# Work task
Exact copies of all the records are to be printed.
*** Dataset content Section Begins ***
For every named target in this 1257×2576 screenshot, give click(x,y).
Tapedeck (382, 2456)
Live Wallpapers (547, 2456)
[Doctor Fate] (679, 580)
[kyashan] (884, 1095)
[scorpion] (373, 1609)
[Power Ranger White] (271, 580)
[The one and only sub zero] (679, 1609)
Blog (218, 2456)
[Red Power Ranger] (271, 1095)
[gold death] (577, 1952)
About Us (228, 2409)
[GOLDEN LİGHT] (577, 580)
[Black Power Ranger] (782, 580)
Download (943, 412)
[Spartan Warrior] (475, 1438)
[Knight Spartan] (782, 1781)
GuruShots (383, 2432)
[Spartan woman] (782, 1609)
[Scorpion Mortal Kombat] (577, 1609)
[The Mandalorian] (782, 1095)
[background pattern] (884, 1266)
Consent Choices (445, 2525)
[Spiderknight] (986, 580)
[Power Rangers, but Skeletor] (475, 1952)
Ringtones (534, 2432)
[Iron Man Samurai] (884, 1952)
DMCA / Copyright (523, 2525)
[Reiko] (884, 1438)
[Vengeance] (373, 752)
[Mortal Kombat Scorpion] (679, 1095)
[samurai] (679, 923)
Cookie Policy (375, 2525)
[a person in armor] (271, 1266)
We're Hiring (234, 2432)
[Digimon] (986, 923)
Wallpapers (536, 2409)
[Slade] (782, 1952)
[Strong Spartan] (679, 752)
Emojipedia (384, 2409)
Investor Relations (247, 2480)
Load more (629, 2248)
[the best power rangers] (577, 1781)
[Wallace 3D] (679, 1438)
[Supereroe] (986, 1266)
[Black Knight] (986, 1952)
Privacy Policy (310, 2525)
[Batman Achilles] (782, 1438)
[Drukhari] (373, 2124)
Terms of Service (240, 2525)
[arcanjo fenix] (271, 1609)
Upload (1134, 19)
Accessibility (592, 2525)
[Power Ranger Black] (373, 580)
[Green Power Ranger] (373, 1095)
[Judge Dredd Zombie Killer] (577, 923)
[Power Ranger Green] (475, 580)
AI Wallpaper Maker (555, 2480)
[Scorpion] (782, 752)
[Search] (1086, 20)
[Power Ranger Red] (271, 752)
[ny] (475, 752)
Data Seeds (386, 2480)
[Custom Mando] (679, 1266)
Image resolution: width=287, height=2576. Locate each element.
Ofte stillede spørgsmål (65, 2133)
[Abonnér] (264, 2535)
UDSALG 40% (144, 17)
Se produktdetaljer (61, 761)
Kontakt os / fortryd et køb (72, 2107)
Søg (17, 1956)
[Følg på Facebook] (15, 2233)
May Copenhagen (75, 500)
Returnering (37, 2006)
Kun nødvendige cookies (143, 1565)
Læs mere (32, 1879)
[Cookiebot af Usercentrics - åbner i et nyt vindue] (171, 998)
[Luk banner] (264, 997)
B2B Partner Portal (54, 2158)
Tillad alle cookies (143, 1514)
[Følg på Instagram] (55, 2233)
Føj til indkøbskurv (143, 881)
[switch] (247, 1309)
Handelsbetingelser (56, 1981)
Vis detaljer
*** Dataset content Section Ends ***
# Exercise answer
For every named target in this 1257×2576 screenshot, give click(x,y).
Tapedeck (382, 2456)
Live Wallpapers (547, 2456)
[Doctor Fate] (679, 580)
[kyashan] (884, 1095)
[scorpion] (373, 1609)
[Power Ranger White] (271, 580)
[The one and only sub zero] (679, 1609)
Blog (218, 2456)
[Red Power Ranger] (271, 1095)
[gold death] (577, 1952)
About Us (228, 2409)
[GOLDEN LİGHT] (577, 580)
[Black Power Ranger] (782, 580)
Download (943, 412)
[Spartan Warrior] (475, 1438)
[Knight Spartan] (782, 1781)
GuruShots (383, 2432)
[Spartan woman] (782, 1609)
[Scorpion Mortal Kombat] (577, 1609)
[The Mandalorian] (782, 1095)
[background pattern] (884, 1266)
Consent Choices (445, 2525)
[Spiderknight] (986, 580)
[Power Rangers, but Skeletor] (475, 1952)
Ringtones (534, 2432)
[Iron Man Samurai] (884, 1952)
DMCA / Copyright (523, 2525)
[Reiko] (884, 1438)
[Vengeance] (373, 752)
[Mortal Kombat Scorpion] (679, 1095)
[samurai] (679, 923)
Cookie Policy (375, 2525)
[a person in armor] (271, 1266)
We're Hiring (234, 2432)
[Digimon] (986, 923)
Wallpapers (536, 2409)
[Slade] (782, 1952)
[Strong Spartan] (679, 752)
Emojipedia (384, 2409)
Investor Relations (247, 2480)
Load more (629, 2248)
[the best power rangers] (577, 1781)
[Wallace 3D] (679, 1438)
[Supereroe] (986, 1266)
[Black Knight] (986, 1952)
Privacy Policy (310, 2525)
[Batman Achilles] (782, 1438)
[Drukhari] (373, 2124)
Terms of Service (240, 2525)
[arcanjo fenix] (271, 1609)
Upload (1134, 19)
Accessibility (592, 2525)
[Power Ranger Black] (373, 580)
[Green Power Ranger] (373, 1095)
[Judge Dredd Zombie Killer] (577, 923)
[Power Ranger Green] (475, 580)
AI Wallpaper Maker (555, 2480)
[Scorpion] (782, 752)
[Search] (1086, 20)
[Power Ranger Red] (271, 752)
[ny] (475, 752)
Data Seeds (386, 2480)
[Custom Mando] (679, 1266)
Image resolution: width=287, height=2576. Locate each element.
Ofte stillede spørgsmål (65, 2133)
[Abonnér] (264, 2535)
UDSALG 40% (144, 17)
Se produktdetaljer (61, 761)
Kontakt os / fortryd et køb (72, 2107)
Søg (17, 1956)
[Følg på Facebook] (15, 2233)
May Copenhagen (75, 500)
Returnering (37, 2006)
Kun nødvendige cookies (143, 1565)
Læs mere (32, 1879)
[Cookiebot af Usercentrics - åbner i et nyt vindue] (171, 998)
[Luk banner] (264, 997)
B2B Partner Portal (54, 2158)
Tillad alle cookies (143, 1514)
[Følg på Instagram] (55, 2233)
Føj til indkøbskurv (143, 881)
[switch] (247, 1309)
Handelsbetingelser (56, 1981)
Vis detaljer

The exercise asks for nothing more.